# DeepSeek-R1: Incentivizing Reasoning Capability in LLMs via Reinforcement Learning

> DeepSeek-R1 demonstrates that pure reinforcement learning with outcome-based rewards can unlock advanced reasoning capabilities in LLMs, surpassing supervised methods and achieving state-of-the-art performance on complex tasks like the AIME math competition.

- **Source:** [arXiv](https://arxiv.org/abs/2501.12948)
- **Published:** 2026-03-07
- **Permalink:** https://picx.dev/p/7rYbgf
- **Whiteboard:** https://picx.dev/p/7rYbgf/image

## Summary

# DeepSeek-R1: Incentivizing Reasoning Capability in LLMs via Reinforcement Learning

## Summary (Overview)
*   **Pure RL for Reasoning:** The paper demonstrates that advanced reasoning capabilities in Large Language Models (LLMs) can be incentivized through **pure reinforcement learning (RL)**, bypassing the need for human-labeled reasoning trajectories (Supervised Fine-Tuning).
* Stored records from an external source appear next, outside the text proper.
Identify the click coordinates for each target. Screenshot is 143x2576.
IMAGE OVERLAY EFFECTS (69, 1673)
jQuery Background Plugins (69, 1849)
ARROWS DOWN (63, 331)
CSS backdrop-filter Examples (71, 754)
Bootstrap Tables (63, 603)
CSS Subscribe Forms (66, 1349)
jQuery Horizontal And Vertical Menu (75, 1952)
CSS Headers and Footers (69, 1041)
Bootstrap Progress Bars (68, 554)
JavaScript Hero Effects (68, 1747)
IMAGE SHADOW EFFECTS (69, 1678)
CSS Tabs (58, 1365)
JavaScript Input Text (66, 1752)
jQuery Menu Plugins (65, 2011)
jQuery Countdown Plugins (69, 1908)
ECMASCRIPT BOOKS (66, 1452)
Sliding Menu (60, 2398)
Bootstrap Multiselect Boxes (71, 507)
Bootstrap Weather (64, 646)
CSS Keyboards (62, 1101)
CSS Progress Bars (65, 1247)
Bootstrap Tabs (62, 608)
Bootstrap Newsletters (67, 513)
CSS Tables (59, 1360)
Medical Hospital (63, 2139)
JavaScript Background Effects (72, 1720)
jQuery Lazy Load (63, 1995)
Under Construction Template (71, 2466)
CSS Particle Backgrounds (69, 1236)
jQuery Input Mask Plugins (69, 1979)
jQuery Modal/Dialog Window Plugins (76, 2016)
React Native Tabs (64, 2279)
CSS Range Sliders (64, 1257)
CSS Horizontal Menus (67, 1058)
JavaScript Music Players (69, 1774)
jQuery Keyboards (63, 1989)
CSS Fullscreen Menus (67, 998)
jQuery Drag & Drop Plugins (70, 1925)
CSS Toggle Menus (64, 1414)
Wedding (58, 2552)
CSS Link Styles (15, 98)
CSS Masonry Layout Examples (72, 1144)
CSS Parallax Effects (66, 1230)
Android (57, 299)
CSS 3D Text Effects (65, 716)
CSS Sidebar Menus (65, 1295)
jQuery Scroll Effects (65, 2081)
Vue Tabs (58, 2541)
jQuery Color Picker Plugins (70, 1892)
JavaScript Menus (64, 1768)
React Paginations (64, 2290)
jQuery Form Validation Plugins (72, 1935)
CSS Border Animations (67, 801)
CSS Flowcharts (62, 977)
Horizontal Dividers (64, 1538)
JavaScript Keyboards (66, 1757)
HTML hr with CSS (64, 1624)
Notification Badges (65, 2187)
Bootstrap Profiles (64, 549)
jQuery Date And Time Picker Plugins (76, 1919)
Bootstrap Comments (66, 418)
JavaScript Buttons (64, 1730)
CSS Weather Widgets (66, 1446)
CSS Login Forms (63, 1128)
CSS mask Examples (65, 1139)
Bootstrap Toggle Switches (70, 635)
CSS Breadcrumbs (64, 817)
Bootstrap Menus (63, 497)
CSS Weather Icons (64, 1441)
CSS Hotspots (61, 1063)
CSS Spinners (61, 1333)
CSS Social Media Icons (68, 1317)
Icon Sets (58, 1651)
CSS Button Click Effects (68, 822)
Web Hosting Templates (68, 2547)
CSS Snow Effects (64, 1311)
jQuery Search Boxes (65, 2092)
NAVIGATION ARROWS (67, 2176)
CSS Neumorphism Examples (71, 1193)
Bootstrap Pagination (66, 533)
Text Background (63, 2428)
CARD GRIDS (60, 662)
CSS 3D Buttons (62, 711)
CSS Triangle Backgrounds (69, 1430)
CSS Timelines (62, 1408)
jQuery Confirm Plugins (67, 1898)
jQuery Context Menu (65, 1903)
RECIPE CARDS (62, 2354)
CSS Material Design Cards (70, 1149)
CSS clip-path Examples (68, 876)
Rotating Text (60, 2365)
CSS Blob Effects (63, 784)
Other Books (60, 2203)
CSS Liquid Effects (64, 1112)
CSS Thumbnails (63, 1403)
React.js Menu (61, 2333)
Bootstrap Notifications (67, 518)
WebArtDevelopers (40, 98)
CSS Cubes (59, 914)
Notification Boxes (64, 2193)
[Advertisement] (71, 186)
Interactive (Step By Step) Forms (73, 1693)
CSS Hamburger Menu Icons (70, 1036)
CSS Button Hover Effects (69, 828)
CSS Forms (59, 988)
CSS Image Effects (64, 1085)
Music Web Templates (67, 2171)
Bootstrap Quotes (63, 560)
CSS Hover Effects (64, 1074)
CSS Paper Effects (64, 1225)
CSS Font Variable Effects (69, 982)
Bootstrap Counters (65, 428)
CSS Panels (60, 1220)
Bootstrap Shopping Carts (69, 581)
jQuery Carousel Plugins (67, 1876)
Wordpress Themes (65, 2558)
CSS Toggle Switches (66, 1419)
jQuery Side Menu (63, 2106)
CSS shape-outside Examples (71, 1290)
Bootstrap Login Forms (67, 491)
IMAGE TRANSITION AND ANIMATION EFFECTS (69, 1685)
The model, DeepSeek-R1-Zero, is trained from a base checkpoint using only outcome-based rewards for correctness.
*   **Emergence of Sophisticated Behaviors:** The RL process facilitates the **autonomous emergence** of advanced reasoning patterns such as self-reflection, verification, and dynamic strategy adaptation. The model naturally learns to generate longer, more detailed Chain-of-Thought (CoT) reasoning, with its average response length increasing significantly during training.
*   **State-of-the-Art Performance:** The final model, **DeepSeek-R1**, achieves superior performance on verifiable reasoning tasks. For example, it reaches a 79.8% Pass@1 accuracy on the AIME 2024 math competition, significantly surpassing the average human competitor score and outperforming models trained with conventional supervised learning.
*   **Multi-Stage Training Pipeline:** To address issues of readability and language mixing in the pure RL model, the authors develop **DeepSeek-R1** through a multi-stage pipeline integrating rejection sampling, RL with model-based rewards (for helpfulness/safety), and supervised fine-tuning on mixed reasoning and non-reasoning data.
*   **Capability Distillation:** The strong reasoning capabilities developed in the large-scale model can be systematically transferred to smaller, publicly released models via distillation, enhancing their performance beyond their original instruction-tuned counterparts.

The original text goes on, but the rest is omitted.